Once inside, I find a warm and expertly constructed tiny home. The wood and metal floors are all that remain to remind you that you are living inside of a shipping container. A stocked goody basket of ramen help complete this college flashback as I sit on the futon in the second bedroom/media room hovering over a bowl of chili ramen waiting for it to cool off enough to be devoured.
A concern with tiny house living is often the compromises that have to be made in the efforts to remain tiny and often mobile. Blue steel doesn’t have any of the RV type of equipment that is used in tiny homes, built with full residential fixtures and appliances and shelving made of threaded pipe help feed into the rustic industrial look of Blue Steel.

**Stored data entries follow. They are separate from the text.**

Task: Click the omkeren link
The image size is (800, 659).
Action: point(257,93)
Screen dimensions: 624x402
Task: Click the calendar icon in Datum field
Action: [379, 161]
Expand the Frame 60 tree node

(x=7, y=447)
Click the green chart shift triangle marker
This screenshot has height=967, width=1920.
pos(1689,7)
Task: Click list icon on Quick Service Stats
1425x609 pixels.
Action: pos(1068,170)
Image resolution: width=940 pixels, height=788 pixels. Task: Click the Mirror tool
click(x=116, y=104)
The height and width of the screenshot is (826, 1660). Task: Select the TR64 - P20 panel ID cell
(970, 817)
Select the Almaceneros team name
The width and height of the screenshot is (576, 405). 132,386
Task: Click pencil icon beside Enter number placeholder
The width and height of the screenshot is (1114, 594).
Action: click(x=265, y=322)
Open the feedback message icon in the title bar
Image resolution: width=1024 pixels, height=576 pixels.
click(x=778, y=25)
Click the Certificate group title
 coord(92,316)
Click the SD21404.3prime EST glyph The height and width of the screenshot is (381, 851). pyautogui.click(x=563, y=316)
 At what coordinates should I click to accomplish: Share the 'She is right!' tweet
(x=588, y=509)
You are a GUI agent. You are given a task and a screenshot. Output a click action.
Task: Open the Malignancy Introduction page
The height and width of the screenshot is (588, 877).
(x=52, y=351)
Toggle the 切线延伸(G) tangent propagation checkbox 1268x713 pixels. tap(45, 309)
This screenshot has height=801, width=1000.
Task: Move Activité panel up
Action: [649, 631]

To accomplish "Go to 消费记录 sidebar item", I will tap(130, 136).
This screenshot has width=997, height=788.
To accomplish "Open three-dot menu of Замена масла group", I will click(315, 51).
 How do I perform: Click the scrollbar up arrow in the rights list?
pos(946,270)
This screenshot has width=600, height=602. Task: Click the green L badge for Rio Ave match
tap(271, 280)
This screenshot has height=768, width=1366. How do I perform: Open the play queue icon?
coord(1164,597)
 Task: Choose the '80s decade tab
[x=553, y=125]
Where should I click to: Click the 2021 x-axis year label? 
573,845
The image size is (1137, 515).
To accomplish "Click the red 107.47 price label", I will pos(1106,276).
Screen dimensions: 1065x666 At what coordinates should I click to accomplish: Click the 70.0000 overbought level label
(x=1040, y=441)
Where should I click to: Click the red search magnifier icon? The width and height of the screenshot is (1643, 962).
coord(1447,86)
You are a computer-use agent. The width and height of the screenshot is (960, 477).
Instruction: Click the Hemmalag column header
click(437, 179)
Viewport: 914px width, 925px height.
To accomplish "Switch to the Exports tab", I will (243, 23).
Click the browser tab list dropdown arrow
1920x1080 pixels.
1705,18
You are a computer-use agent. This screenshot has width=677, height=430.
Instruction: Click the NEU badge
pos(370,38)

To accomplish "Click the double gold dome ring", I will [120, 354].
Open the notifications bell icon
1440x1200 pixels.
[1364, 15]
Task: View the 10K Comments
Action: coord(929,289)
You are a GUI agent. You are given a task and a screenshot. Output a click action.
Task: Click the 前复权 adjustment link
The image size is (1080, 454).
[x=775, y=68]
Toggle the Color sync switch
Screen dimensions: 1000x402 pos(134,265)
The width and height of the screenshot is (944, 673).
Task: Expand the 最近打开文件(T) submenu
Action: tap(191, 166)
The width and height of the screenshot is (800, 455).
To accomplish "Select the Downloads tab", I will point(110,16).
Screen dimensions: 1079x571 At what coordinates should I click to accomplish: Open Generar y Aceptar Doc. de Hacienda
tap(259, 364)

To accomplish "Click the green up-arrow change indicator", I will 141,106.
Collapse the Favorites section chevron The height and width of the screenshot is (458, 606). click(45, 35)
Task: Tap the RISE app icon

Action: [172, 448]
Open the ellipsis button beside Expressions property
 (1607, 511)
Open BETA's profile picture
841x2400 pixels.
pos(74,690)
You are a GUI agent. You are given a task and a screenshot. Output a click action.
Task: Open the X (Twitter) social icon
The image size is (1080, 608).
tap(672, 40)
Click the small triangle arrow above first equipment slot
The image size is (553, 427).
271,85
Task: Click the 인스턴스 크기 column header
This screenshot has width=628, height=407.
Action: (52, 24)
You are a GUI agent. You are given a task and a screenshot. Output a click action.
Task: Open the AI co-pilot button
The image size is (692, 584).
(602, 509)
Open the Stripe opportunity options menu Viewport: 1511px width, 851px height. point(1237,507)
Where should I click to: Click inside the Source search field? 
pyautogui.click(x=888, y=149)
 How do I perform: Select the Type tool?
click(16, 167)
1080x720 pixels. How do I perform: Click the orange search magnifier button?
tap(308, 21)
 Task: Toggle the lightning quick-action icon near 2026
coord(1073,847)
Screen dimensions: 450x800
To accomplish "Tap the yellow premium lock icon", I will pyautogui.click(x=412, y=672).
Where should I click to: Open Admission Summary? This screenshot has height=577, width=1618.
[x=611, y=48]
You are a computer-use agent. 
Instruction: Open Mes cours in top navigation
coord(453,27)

There certainly are some quirks, hot water while plentiful is accompanied with the roaring to life of the propane powered water heater attached to the back of the shipping container that sounds like a lawn mower’s first start after a long winter. The split heat pump sufficient for heat and cooling the home also produces some noise while running but to a lesser degree. Living inside of a shipping container is like living inside a tin can so the sounds of the city reverberate though the steel exterior and penetrate the minimal insulation and multicolored wood paneling throughout Blue Steel.
Everything said, I enjoyed staying in Blue Steel for a few days and would certainly do it again if I was looking to spend a weekend in The Cedars and go to a concert; it is a good way to avoid the parking nightmare that can be finding a parking spot near South Side.